**Information given**:
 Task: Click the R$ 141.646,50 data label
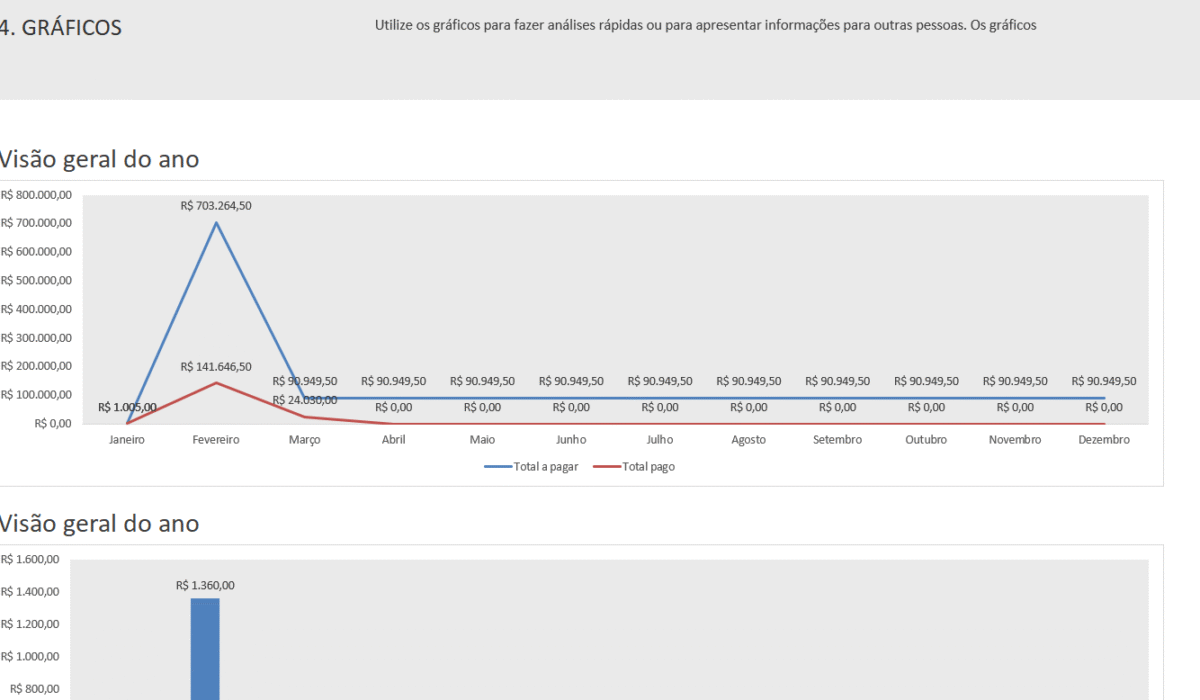coord(216,367)
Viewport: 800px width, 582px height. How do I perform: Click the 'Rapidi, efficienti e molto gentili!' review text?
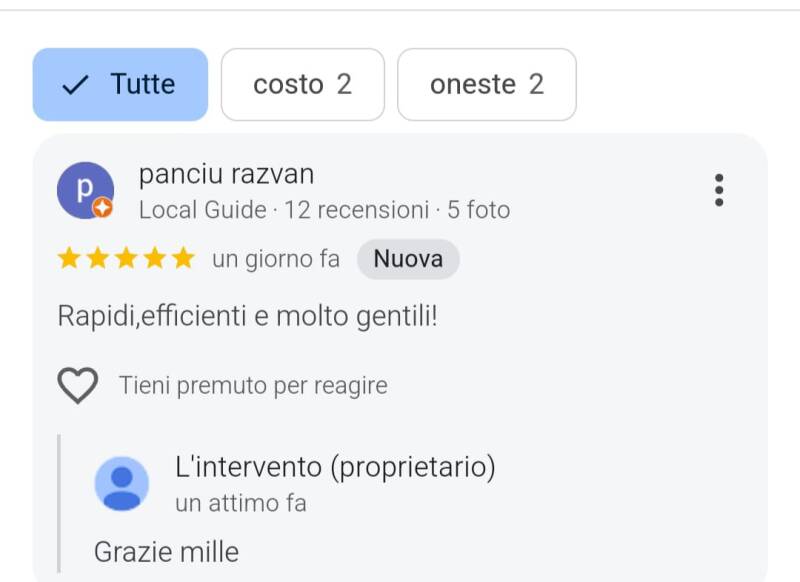248,316
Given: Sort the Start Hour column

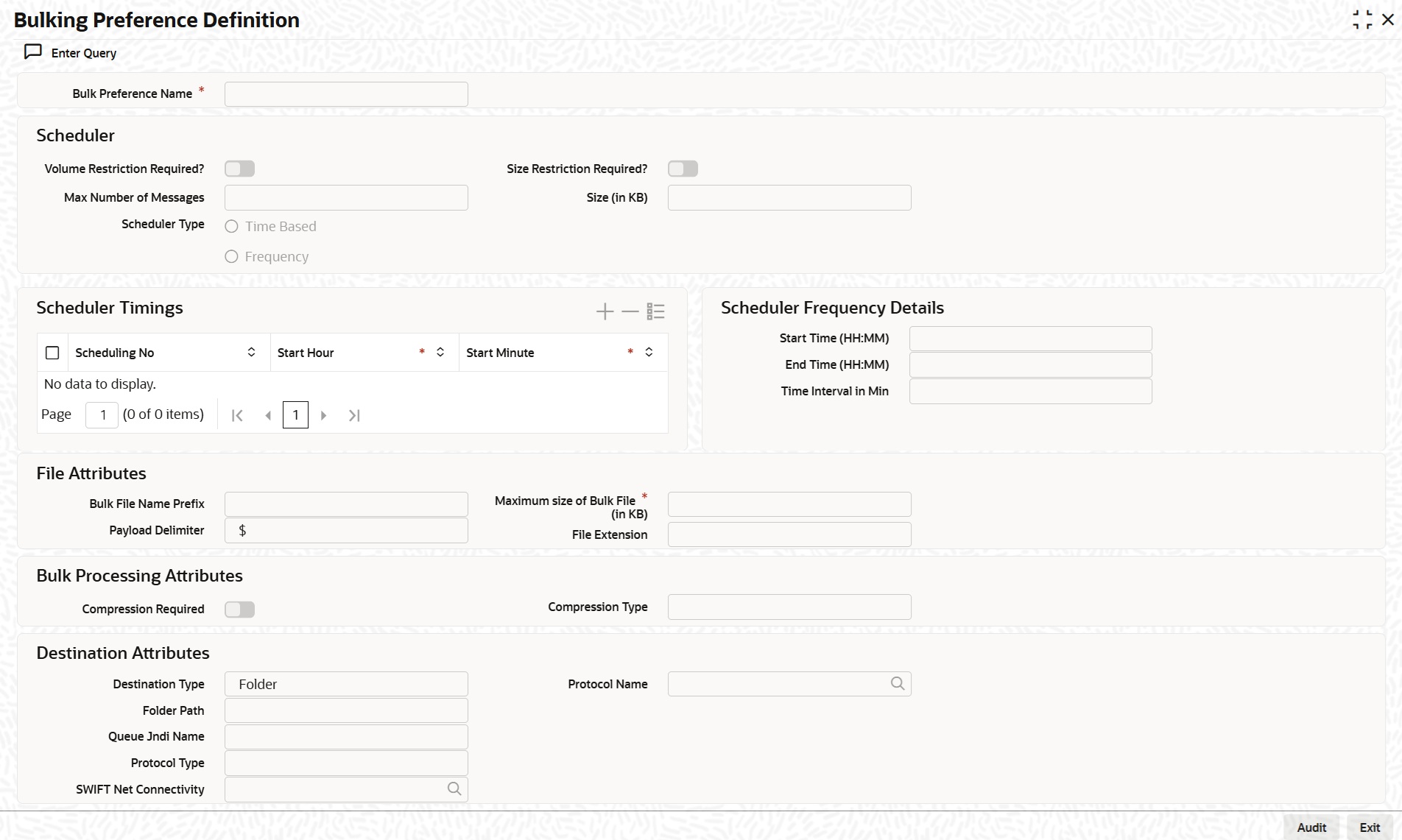Looking at the screenshot, I should [440, 353].
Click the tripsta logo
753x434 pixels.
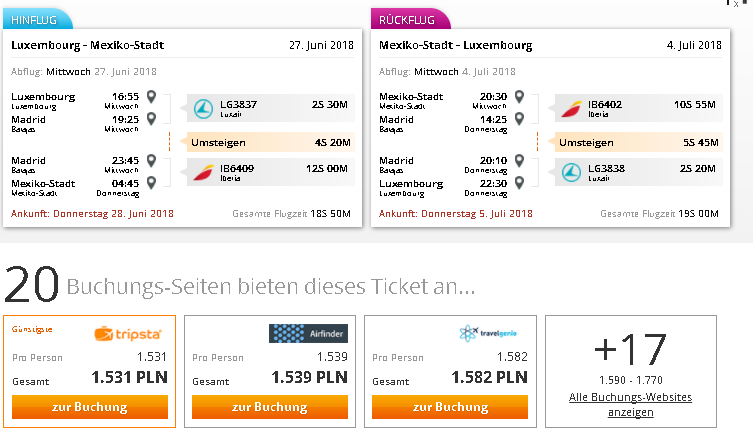128,334
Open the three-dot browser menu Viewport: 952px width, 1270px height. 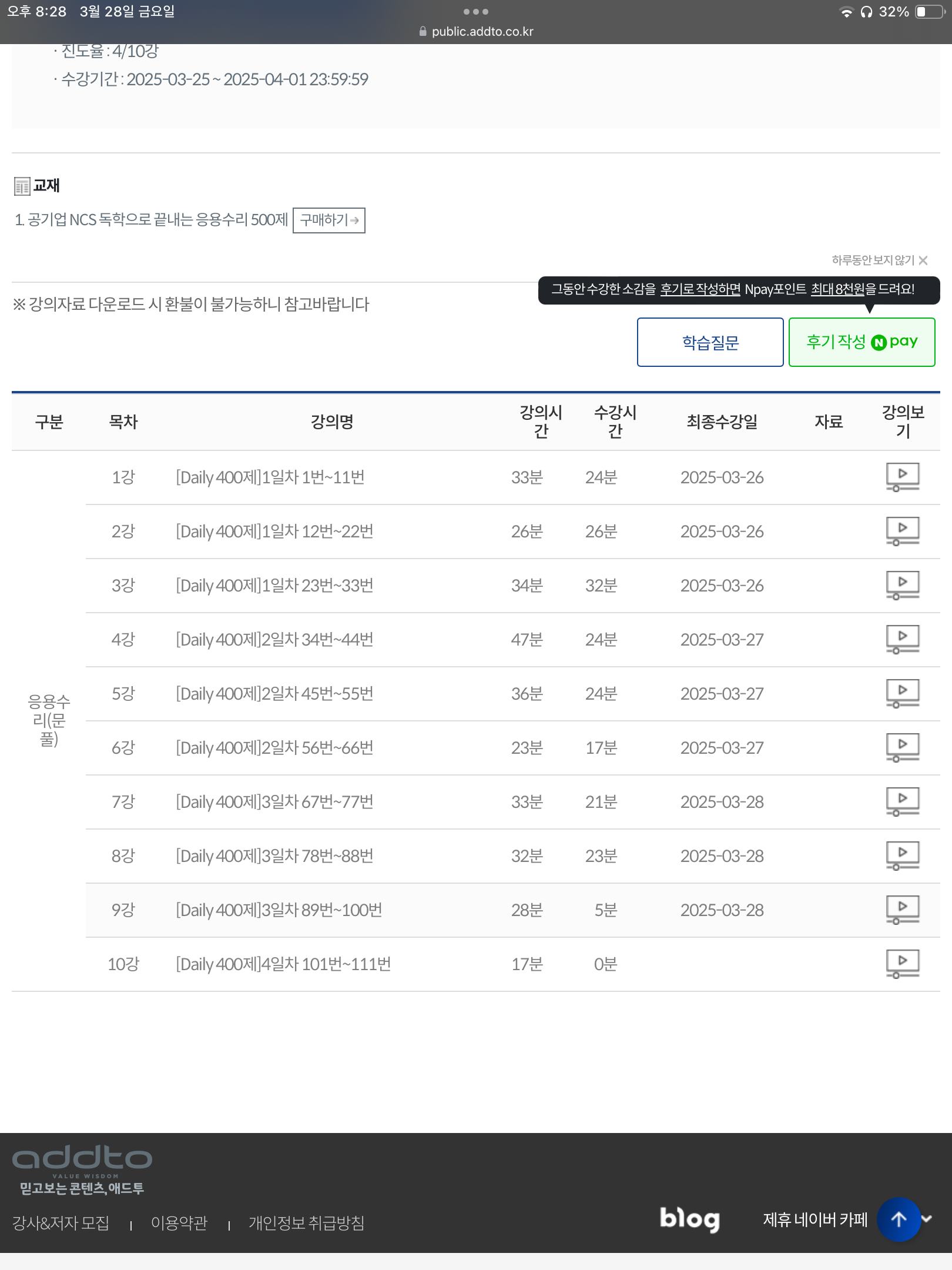point(475,12)
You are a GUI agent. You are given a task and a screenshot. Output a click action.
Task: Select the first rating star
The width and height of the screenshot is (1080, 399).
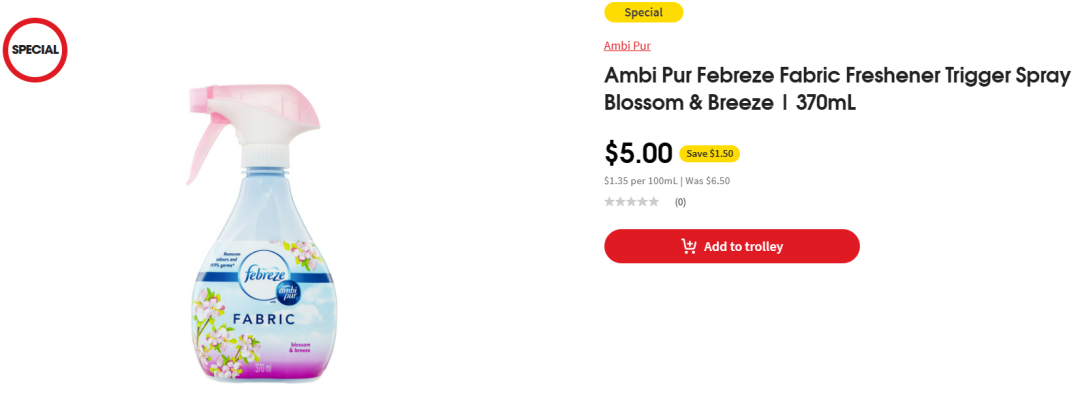click(610, 202)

**To do**: Reproduce every line of the data from the line containing "You are a GUI" through the end of the data, raising each coordinate in the answers by 44. Leave the pictures out.

**Exercise response**:
You are a GUI agent. You are given a task and a screenshot. Output a click action.
Task: Select the first rating star
The width and height of the screenshot is (1080, 399).
click(654, 246)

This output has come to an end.